March 10 – SDUT – Joshua Emerson Smith reports – Cities throughout the San Diego region are struggling to rein in tailpipe emissions from cars and trucks — throwing into question whether elected leaders will make good on long-term pledges to dramatically cut greenhouse gases.
That’s according to a report released Tuesday by the local advocacy group Climate Action Campaign.

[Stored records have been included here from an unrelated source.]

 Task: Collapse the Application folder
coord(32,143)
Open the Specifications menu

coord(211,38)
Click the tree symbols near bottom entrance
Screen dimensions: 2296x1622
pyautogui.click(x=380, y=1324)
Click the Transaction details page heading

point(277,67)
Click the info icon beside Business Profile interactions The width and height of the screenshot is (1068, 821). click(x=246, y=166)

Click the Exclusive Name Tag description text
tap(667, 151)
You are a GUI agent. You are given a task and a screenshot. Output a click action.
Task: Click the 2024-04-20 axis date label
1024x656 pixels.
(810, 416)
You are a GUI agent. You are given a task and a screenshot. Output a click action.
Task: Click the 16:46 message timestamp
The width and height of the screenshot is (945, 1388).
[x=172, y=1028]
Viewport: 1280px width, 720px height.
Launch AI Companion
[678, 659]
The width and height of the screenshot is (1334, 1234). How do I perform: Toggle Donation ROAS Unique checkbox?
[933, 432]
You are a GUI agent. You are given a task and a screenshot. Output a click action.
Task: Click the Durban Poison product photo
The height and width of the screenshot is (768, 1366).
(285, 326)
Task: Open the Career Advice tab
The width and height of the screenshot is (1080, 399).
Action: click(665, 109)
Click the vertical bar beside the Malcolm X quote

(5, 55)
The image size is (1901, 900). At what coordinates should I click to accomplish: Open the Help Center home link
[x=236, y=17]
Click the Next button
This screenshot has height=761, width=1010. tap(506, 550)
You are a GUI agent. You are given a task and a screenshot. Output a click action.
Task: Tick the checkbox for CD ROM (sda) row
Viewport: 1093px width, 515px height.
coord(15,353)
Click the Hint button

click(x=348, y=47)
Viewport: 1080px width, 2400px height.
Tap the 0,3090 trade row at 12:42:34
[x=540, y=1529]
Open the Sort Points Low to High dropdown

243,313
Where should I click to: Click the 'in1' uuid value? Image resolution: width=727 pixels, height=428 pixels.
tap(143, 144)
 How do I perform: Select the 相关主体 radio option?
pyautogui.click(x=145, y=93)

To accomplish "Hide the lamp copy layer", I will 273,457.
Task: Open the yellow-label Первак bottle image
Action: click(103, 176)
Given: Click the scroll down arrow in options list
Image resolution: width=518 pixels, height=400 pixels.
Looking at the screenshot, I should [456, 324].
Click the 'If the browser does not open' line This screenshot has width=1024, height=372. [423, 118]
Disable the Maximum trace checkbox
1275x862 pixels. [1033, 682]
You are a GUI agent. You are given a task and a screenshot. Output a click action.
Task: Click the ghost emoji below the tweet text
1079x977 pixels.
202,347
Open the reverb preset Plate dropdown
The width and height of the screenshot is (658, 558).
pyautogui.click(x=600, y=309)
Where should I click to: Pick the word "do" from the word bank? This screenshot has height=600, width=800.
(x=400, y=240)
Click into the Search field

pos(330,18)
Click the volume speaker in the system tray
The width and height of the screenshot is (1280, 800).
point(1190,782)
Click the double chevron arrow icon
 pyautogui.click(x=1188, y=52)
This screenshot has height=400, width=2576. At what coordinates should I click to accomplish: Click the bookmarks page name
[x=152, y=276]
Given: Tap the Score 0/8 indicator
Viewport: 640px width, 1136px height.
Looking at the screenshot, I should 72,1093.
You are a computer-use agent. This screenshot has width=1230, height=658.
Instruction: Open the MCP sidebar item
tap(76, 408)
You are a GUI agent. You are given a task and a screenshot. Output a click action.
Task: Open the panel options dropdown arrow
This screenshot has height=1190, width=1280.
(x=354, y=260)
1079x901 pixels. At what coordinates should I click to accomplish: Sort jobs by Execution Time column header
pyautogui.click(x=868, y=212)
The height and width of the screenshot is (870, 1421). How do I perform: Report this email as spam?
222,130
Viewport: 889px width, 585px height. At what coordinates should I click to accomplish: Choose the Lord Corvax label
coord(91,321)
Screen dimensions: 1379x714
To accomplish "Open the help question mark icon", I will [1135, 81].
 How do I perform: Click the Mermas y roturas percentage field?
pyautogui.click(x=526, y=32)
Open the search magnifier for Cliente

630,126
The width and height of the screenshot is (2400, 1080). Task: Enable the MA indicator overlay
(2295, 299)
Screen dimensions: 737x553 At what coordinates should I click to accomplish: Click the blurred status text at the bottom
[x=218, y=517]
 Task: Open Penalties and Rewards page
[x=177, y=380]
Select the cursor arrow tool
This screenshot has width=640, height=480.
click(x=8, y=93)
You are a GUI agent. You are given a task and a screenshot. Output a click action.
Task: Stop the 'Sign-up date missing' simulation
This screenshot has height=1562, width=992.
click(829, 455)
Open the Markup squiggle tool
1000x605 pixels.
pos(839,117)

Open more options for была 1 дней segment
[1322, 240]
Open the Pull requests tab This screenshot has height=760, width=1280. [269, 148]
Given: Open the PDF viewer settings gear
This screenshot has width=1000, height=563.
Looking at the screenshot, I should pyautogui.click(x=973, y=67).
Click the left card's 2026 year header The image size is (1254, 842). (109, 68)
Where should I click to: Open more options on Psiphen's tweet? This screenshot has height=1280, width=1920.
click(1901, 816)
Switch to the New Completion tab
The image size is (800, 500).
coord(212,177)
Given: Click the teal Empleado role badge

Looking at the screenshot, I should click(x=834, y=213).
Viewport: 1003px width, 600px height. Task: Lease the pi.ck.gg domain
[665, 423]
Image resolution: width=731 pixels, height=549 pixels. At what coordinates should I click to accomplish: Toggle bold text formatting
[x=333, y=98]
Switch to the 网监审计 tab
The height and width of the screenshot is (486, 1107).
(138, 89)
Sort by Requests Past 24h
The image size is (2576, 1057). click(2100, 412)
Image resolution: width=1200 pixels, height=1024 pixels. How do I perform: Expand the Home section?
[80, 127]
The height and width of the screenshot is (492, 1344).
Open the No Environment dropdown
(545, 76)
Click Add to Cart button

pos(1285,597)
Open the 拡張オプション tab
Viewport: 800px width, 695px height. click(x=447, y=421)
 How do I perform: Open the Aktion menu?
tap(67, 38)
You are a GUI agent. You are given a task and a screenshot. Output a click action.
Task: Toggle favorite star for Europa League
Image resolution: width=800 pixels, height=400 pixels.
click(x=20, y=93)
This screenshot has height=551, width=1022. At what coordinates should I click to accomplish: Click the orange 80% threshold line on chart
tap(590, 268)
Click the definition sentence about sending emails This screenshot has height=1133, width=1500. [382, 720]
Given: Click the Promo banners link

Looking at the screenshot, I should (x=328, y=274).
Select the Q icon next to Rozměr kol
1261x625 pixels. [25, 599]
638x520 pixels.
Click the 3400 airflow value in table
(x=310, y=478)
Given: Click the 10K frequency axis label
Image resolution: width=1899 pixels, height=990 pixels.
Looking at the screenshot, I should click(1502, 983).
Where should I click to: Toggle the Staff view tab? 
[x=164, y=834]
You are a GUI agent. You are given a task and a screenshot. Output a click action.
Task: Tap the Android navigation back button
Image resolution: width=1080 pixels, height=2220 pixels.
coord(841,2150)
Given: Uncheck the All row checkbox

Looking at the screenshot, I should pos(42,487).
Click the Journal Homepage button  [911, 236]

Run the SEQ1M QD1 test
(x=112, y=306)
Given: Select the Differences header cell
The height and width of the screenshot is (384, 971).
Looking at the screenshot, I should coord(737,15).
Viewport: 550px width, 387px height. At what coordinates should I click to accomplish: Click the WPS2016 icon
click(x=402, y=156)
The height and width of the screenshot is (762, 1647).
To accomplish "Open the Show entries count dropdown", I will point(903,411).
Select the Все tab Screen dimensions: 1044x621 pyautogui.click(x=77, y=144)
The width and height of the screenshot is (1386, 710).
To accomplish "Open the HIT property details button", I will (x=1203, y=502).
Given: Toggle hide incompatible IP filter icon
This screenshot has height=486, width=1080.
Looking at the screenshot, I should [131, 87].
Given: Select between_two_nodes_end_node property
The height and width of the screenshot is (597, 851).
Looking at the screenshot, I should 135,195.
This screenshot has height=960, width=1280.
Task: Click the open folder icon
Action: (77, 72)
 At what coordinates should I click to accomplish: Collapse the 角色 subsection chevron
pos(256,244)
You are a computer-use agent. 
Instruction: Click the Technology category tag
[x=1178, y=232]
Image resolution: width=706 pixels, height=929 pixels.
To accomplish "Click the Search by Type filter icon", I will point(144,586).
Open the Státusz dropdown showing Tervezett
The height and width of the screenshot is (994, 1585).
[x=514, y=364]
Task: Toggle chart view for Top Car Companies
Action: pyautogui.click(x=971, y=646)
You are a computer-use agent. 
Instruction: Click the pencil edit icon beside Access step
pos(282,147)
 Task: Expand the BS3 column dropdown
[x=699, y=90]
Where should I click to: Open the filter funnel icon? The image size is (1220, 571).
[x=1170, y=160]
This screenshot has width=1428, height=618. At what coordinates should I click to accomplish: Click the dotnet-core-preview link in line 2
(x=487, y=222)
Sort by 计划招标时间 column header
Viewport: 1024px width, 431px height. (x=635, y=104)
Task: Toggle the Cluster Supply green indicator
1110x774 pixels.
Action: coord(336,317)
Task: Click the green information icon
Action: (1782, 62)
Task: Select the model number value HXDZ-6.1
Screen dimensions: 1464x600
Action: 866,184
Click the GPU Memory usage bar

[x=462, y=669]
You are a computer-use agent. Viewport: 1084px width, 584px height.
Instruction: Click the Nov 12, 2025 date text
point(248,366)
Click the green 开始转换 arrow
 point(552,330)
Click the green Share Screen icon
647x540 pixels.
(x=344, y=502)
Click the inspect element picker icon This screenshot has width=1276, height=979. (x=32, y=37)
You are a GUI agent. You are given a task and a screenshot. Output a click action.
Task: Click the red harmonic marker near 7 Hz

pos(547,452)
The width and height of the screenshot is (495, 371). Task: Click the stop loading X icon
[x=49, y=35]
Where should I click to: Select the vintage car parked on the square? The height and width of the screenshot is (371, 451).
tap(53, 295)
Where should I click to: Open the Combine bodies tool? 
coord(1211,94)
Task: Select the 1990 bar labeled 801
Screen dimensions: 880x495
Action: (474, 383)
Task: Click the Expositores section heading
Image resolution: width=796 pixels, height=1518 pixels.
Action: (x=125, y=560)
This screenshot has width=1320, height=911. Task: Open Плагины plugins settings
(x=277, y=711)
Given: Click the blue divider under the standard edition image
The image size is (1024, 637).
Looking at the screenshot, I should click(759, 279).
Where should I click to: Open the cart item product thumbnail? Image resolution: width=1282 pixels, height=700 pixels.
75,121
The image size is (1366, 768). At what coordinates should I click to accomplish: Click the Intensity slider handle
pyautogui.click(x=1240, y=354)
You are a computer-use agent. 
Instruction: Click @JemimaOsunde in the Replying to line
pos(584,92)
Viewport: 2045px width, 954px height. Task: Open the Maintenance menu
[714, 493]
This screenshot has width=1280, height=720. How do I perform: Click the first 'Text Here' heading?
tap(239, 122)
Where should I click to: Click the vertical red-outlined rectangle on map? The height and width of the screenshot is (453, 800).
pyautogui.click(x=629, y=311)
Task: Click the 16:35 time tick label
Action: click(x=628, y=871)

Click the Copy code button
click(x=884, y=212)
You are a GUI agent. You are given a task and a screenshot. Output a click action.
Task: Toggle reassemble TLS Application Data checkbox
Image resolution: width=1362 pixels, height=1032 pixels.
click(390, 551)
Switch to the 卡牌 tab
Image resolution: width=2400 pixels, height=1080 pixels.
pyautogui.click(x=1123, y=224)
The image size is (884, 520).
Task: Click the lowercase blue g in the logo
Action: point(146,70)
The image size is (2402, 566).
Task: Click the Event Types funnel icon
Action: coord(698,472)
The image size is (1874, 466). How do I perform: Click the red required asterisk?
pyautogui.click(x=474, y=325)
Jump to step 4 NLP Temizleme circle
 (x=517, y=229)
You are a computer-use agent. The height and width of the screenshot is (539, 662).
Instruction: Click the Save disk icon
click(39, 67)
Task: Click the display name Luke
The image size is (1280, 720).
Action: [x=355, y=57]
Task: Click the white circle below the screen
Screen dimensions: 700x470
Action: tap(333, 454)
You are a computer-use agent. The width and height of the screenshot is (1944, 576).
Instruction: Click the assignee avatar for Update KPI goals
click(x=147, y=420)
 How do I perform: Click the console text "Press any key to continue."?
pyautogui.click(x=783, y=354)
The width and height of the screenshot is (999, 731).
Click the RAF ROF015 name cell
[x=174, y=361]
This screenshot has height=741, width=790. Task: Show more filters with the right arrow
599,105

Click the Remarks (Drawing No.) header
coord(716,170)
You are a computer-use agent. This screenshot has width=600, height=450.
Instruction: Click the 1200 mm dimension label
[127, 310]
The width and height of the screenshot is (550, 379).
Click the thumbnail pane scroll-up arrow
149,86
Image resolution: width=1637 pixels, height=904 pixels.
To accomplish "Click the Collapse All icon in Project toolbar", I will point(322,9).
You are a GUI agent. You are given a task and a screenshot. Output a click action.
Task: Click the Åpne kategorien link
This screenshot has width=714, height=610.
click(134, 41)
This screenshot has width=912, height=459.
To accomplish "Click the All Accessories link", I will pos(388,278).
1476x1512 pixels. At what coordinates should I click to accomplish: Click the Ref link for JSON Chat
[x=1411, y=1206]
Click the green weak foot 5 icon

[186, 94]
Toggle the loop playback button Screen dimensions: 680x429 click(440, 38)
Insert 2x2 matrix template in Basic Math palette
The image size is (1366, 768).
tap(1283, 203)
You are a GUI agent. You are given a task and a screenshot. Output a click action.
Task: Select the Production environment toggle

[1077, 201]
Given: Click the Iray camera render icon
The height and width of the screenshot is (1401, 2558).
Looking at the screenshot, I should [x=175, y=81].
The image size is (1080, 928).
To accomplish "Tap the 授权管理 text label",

The nonprofit’s fourth annual Climate Action Plan Report Card analyzes efforts by the region’s 18 cities and the county of San Diego to limit climate pollution within their jurisdictions.
While the report praised a number of cities for developing climate plans to ramp up the use of renewable energy, it also found that municipalities across the board were struggling to get people out of their cars and onto sidewalks, bikes and public transit.
Much like California overall, cities will likely fall short of hitting their climate targets without widespread electrification of their transportation sectors, the document found.
“While we are winning some battles, we are losing the war against the climate crisis,” said Maleeka Marsden, lead author of the report. “We must double down on creating walkable and transit rich neighborhoods and electrify everything.”
In many cases, elected officials aren’t even tracking progress on the issue, the report found.
The city of San Diego’s climate plan, for example, calls for roughly 22 percent of commuters in “transit priority areas” — streets within a half-mile of major transit stops — to bike, walk or ride transit to work by 2020. That goal jumps to 50 percent by 2035.
However, the nonprofit says the city has yet to even start tracking the share of these commuters who drive versus using cleaner modes of transportation.
The nonprofit’s report found that the most significant efforts to reduce climate pollution have been focused on creating a government-run electricity program to provide 100 percent clean power by 2035. A so-called community choice aggregation, or CCA, program is now being spearheaded by Chula Vista, Encinitas, Imperial Beach, La Mesa, and the city of San Diego.
Elected officials hope to launch a regional CCA by next year dubbed San Diego Community Power.
The cities of San Diego, Encinitas and La Mesa had the region’s most aggressive plans to fight climate change, according to the report. Solana Beach, Del Mar, Chula Vista and Imperial Beach were trailing in their efforts.
The nonprofit labeled the plans of San Diego County, El Cajon and Santee as “fatally flawed.” Poway has so far resisted calls to create a plan.
Escondido, San Marcos and Vista are updating their climate plans, while Coronado and Lemon Grove are drafting their first such documents.